Vendredi 1er mars 2024. Une date qui restera à jamais gravée chez les fans de Dragon Ball du monde entier. Akira Toriyama, créateur de Dragon Ball parmi d’autres univers fantastiques du manga, est décédé des suites d’un hématome sous-dural, conséquence habituelle d’un traumatisme crânien. Parti trop tôt à l’âge de 68 ans, le maître nous laisse orphelins de son œuvre, lui qui aura fait rêver tant de générations par ses œuvres et son style reconnaissable entre tous.

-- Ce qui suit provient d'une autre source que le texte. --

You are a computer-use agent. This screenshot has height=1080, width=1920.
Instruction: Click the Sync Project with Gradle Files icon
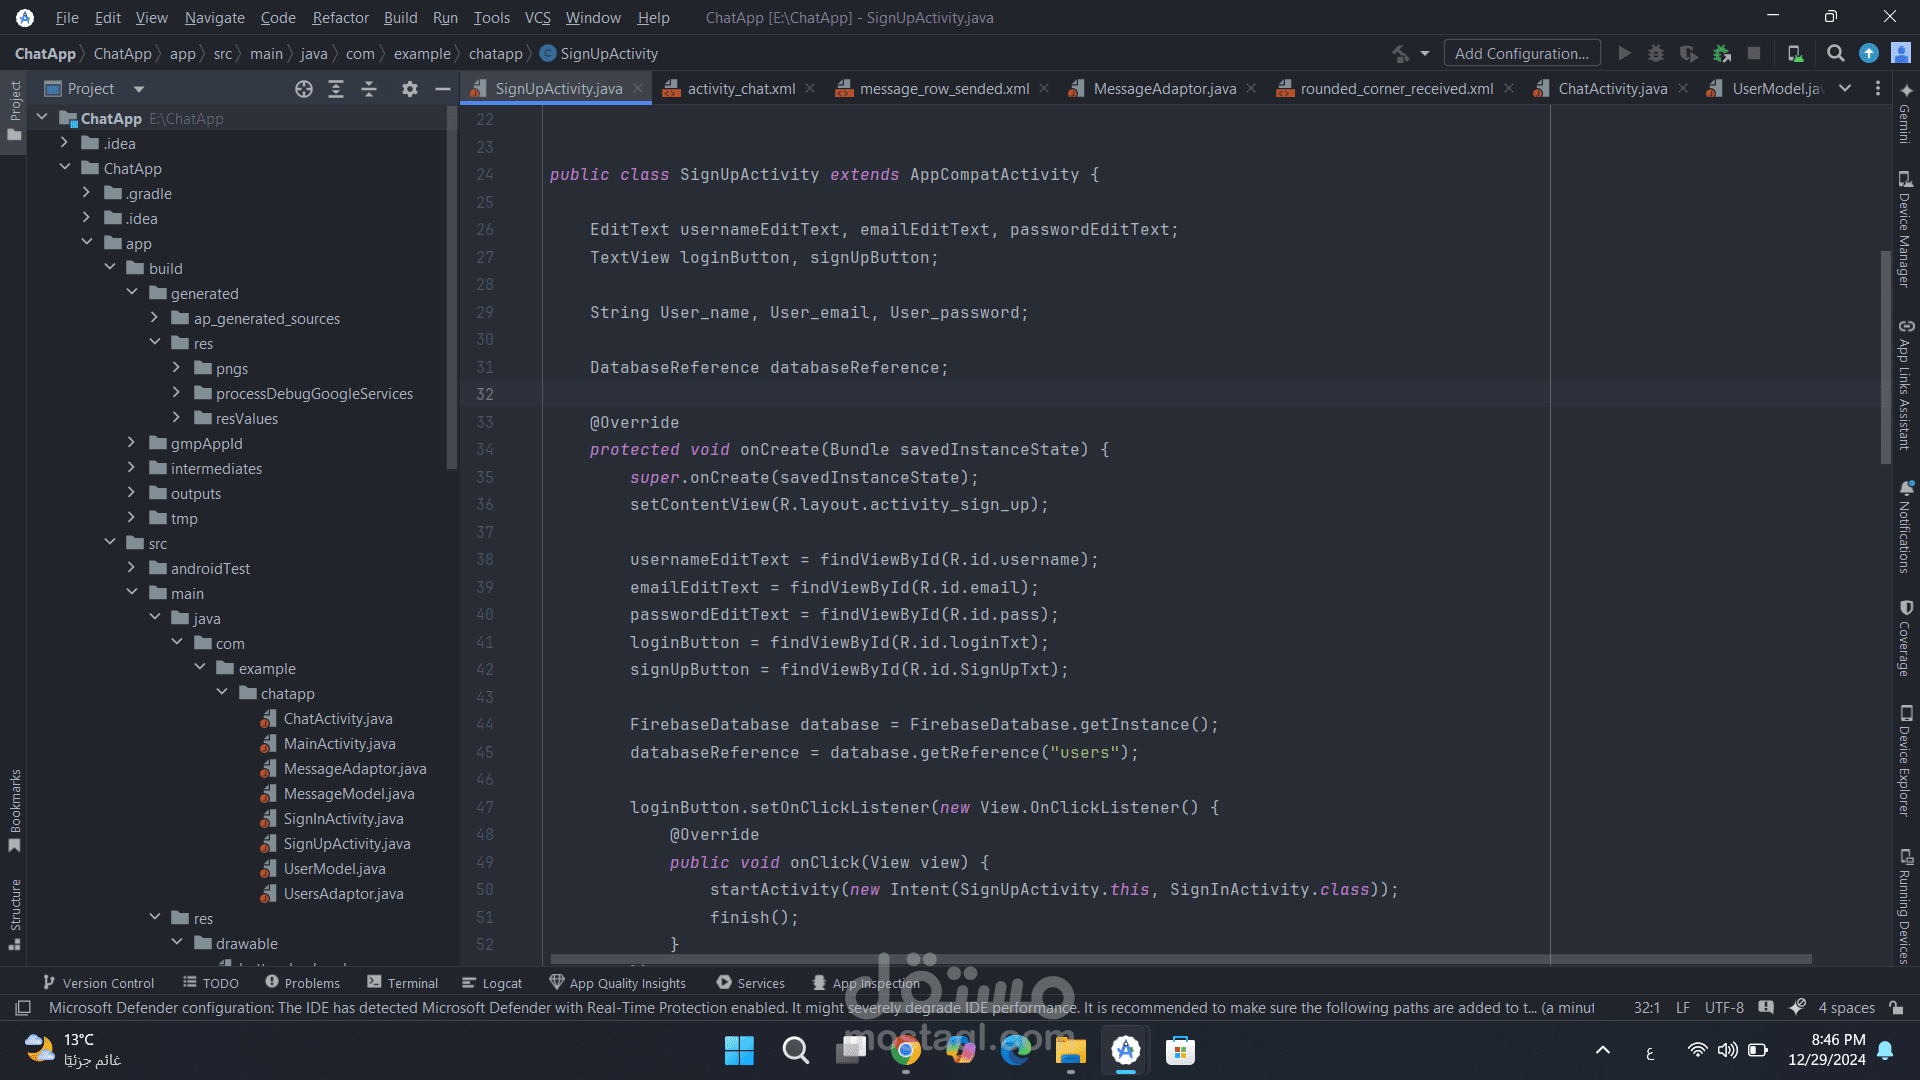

La plus mythique d’entre elles, Dragon Ball, est une licence encore très active et surtout très lucrative. Non seulement au Japon, mais aussi et surtout à l’échelle mondiale. Notamment en France où la licence est particulièrement appréciée et jouit d’une popularité sans pareille. Des nostalgiques du Club Dorothée aux jeunes générations, la série se transmet et se savoure en famille, les parents heureux de voir leurs enfants s’émerveiller devant les héros de leur propre jeunesse. Mais il serait dommage de réduire l’artiste à une seule œuvre d’art. En effet, de Professeur Slump en passant par le jeu vidéo (Dragon Quest, Chrono Trigger), le vide laissé par ce grand créateur, mais aussi et surtout travailleur acharné, est immense.

Le site du magazine Shonen Jump a recueilli des hommages rendus par de grandes figures du monde de l’art et de la culture japonaise, en passant par des présentateurs télé et autres personnes d’influence. Tous témoignent de l’immense vide laissé par ce décès si soudain, mais aussi et surtout de l’impact de son œuvre sur leurs carrières, leur enfance. L’utilisateur X, Ludovic Gottigny (@arion80), a pris le temps de traduire et de faire une compilation d’un très grand nombre d’hommages.

Parmi une centaine d’hommages d’autres mangaka et figures artistiques japonaises, nous avons choisi de vous partager ceux qui nous semblent les plus beaux, les plus vibrants et touchants. Nous vous laissons le soin de faire un tour sur le fil de l’utilisateur afin de lire les autres à votre rythme. Ce livre d’or est un témoin de l’influence de ce grand auteur et dessinateur de génie. Merci Akira Toriyama.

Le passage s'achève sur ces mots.